LA CORTE SUPREMA DI CASSAZIONE

SEZIONE TRIBUTARIA

Composta dagli Ill.mi Sigg.ri Magistrati:

Dott. SCHIRO’ Stefano – Presidente –

Dott. SCODITTI Enrico – Consigliere –

Dott. MARULLI Marco – Consigliere –

Dott. PERRINO Angelina Maria – Consigliere –

Dott. LUCIOTTI Lucio – rel. Consigliere –

ha pronunciato la seguente:

SENTENZA

sul ricorso 20460/2011 proposto da:

I.S., elettivamente domiciliato in ROMA VIA ANGELO SECCHI

9, presso lo studio dell’avvocato FABIO MASSIMO VENTURA,

rappresentato e difeso dall’avvocato VINCENZO ALESCI giusta delega a

margine;

– ricorrente –

contro

AGENZIA DELLE ENTRATE, in persona del Direttore pro tempore,

elettivamente domiciliato in ROMA VIA DEI PORTOGHESI 12, presso

l’AVVOCATURA GENERALE DELLO STATO, che lo rappresenta e difende;

– controricorrente –

avverso la sentenza n. 184/2010 della COMM. TRIB. REG. SEZ. DIST. di

LATINA, depositata il 10/06/2010;

udita la relazione della causa svolta nella pubblica udienza del

07/06/2016 dal Consigliere Dott.

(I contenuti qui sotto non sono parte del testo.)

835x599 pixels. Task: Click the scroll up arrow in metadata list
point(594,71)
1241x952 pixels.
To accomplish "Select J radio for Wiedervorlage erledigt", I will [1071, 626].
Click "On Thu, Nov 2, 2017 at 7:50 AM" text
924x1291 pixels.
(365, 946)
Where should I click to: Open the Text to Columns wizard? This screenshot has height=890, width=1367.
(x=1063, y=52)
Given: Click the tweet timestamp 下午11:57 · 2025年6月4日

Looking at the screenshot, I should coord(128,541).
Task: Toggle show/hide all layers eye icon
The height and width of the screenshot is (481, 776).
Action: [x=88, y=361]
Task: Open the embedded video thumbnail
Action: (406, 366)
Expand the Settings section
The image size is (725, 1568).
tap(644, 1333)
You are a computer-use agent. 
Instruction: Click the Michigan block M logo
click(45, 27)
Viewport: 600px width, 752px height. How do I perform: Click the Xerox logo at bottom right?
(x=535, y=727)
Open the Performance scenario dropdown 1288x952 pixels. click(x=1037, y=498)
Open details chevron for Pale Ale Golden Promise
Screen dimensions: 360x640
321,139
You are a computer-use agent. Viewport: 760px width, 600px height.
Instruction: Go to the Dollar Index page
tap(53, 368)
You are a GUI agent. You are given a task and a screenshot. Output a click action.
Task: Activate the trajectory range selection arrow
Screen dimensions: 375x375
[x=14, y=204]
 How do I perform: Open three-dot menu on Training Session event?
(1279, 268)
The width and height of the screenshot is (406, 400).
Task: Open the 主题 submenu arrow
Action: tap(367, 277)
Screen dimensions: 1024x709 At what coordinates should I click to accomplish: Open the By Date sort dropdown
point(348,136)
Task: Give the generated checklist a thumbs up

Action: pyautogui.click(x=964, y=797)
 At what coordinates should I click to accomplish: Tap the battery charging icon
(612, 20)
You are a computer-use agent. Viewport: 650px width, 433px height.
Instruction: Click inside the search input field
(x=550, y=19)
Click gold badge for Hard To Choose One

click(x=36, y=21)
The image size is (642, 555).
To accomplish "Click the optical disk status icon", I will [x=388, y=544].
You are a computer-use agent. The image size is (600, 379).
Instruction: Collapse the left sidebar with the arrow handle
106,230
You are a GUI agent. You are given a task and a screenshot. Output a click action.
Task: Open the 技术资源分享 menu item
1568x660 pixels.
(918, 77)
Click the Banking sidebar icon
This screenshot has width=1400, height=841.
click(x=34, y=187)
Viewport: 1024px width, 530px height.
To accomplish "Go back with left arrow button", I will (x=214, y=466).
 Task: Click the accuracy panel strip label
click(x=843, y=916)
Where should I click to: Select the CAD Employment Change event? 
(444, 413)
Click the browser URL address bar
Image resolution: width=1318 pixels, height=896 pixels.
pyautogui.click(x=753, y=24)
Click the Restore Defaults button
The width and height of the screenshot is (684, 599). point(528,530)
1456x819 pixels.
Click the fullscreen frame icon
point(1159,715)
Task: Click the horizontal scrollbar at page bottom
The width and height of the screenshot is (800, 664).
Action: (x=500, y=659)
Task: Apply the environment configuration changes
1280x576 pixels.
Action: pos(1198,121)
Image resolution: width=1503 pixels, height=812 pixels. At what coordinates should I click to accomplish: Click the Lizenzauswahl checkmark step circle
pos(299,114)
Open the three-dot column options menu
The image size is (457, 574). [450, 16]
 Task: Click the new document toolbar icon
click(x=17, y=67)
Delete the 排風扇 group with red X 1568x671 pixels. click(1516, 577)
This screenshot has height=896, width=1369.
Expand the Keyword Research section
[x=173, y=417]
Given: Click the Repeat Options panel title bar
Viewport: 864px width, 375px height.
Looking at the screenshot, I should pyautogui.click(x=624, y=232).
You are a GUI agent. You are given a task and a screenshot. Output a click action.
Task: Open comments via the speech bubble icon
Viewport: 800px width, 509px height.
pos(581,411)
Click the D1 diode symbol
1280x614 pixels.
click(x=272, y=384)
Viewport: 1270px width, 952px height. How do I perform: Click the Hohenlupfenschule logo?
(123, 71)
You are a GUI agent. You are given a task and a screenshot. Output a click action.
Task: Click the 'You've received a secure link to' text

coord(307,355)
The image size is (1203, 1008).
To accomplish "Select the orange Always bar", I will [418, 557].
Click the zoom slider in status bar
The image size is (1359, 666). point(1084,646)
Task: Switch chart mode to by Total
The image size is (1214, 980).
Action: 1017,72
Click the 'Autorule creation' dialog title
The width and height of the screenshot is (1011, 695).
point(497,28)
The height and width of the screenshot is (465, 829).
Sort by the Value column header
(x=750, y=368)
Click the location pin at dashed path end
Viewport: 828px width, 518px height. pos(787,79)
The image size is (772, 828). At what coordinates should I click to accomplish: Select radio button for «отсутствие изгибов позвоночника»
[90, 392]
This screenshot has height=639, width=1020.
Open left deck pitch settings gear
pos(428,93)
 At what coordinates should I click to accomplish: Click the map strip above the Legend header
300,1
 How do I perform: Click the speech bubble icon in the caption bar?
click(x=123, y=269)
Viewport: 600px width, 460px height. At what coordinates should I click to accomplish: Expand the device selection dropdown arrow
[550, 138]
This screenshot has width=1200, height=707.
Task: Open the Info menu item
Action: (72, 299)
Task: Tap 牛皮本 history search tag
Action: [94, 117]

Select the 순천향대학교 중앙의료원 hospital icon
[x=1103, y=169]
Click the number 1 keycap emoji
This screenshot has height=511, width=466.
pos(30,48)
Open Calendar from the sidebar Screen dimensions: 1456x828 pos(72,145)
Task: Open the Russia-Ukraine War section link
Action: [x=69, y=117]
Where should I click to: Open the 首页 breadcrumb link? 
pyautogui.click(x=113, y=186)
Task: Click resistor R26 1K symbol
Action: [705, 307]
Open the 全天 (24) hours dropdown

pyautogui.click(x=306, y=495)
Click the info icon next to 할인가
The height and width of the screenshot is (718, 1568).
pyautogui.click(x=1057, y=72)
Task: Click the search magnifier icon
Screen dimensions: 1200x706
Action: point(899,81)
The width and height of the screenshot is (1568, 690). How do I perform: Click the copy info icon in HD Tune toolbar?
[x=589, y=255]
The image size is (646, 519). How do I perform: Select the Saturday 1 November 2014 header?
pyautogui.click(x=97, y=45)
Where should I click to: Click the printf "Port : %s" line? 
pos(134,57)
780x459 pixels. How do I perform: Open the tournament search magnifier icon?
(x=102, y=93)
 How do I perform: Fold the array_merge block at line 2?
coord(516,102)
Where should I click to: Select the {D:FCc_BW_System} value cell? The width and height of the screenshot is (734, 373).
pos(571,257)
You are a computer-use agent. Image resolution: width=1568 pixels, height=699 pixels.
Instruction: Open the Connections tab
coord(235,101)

LUCIO LUCIOTTI;

udito per il controricorrente l’Avvocato URBANI NERI che ha chiesto

il rigetto;

udito il P.M., in persona del Sostituto Procuratore Generale Dott.

CUOMO Luigi, che ha concluso per il rigetto del ricorso.

Fatto

RITENUTO IN FATTO

1. Con sentenza n. 184 del 10 giugno 2010 la Commissione tributaria regionale del Lazio accoglieva l’appello proposto dall’Agenzia delle entrate avverso la sentenza di primo grado che aveva accolto l’impugnazione proposta dal contribuente I.S. avverso l’avviso di accertamento di ricavi non dichiarati ai fini IVA per l’anno di imposta (OMISSIS) per complessivi Euro 15.840,00 in relazione ad importazione di un’autovettura dalla (OMISSIS) che il contribuente aveva omesso di esporre nella dichiarazione annuale Unico (OMISSIS), in violazione del D.L. n. 331 del 1993, artt. 47 e 50, convertito con modificazioni dalla L. n. 427 del 1993 e D.P.R. n. 322 del 1998, art. 8.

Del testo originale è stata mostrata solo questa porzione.